Establishing minimal clinically important differences of Quality of Life Instruments for Cancer Patients-Leukemia based on the distribution-based approach
10.3760/cma.j.cn371439-20210420-00114
- VernacularTitle:基于分布法的癌症患者生命质量测定量表体系之白血病量表的最小临床重要性差值制定
- Author:
Weiqiang LI
1
;
Yang WU
;
Chonghua WAN
;
Jianfeng TAN
;
Zhengchun HE
;
Qiong MENG
Author Information
1. 广东医科大学人文与管理学院 生命质量与应用心理研究中心,东莞 523808
- Keywords:
Leukemia;
Quality of Life;
Minimal clinically important difference
- From:
Journal of International Oncology
2021;48(10):577-582
- CountryChina
- Language:Chinese
-
Abstract:
Objective:To develop the minimal clinically important difference (MCID) of Quality of Life Instruments for Cancer Patients-Leukemia (QLICP-LE) (V2.0).Methods:The quality of life of 101 patients with leukemia in First Affiliated Hospital of Kunming Medical University and First People′s Hospital of Yunnan Province from October 2011 to May 2012 were measured.

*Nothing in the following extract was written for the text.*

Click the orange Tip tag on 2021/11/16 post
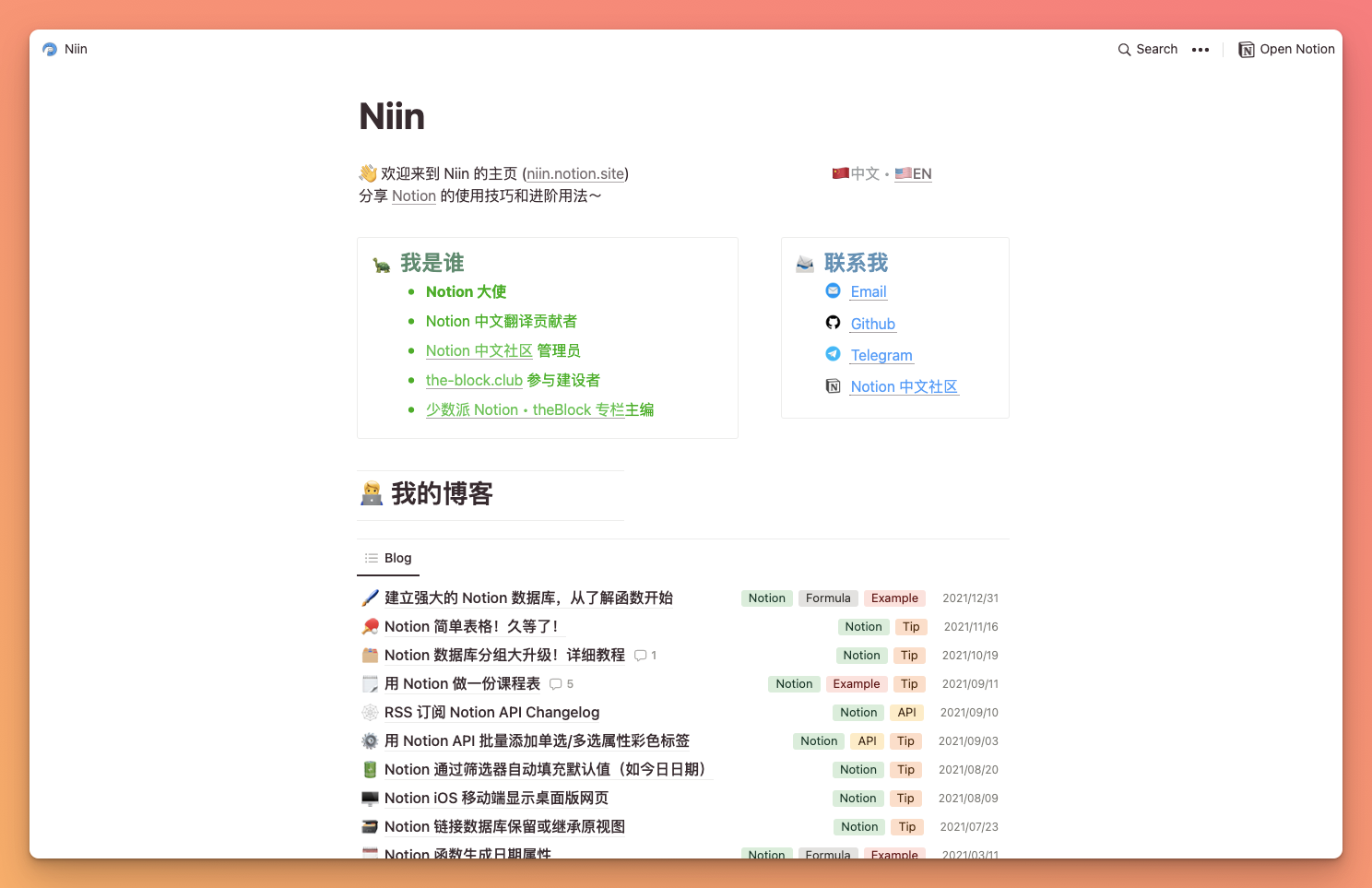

The QLICP-LE (V2.0) was used for data collection, and the MCID for the overall score and scores of various domains of QLICP-LE (V2.0) were established by using the distribution-based approach including indexes of effect size, standard error of measurement (SEM), reliable change index, standardized response mean and responsiveness statistic, and the recommended values of MCID were determined through the consensus method.Results:The MCID formulated by the above five indexes were as follows: the total scale 1.4-9.3, physical functional domain 1.6-15.6, psychological functional domain 2.9-15.6, social functional domain 2.2-18.0, common symptoms and side-effects domain 1.7-17.1, common module 1.8-10.0, and the specific module 1.1-12.1. Through the expert consensus method, it was recommended to use the MCID results calculated by 1.96SEM: the total scale was 4, physical domain was 8, psychological domain was 8, social domain was 9, common symptoms and side-effects domain was 9, common module was 4, and the specific module was 6.Conclusion:Each index of distribution-based approach has its own advantages and disadvantages, which can be selected based on actual conditions. There is clinical significance when the score change of QLICP-LE (V2.0) of leukemia patients after treatment exceeds its MCID.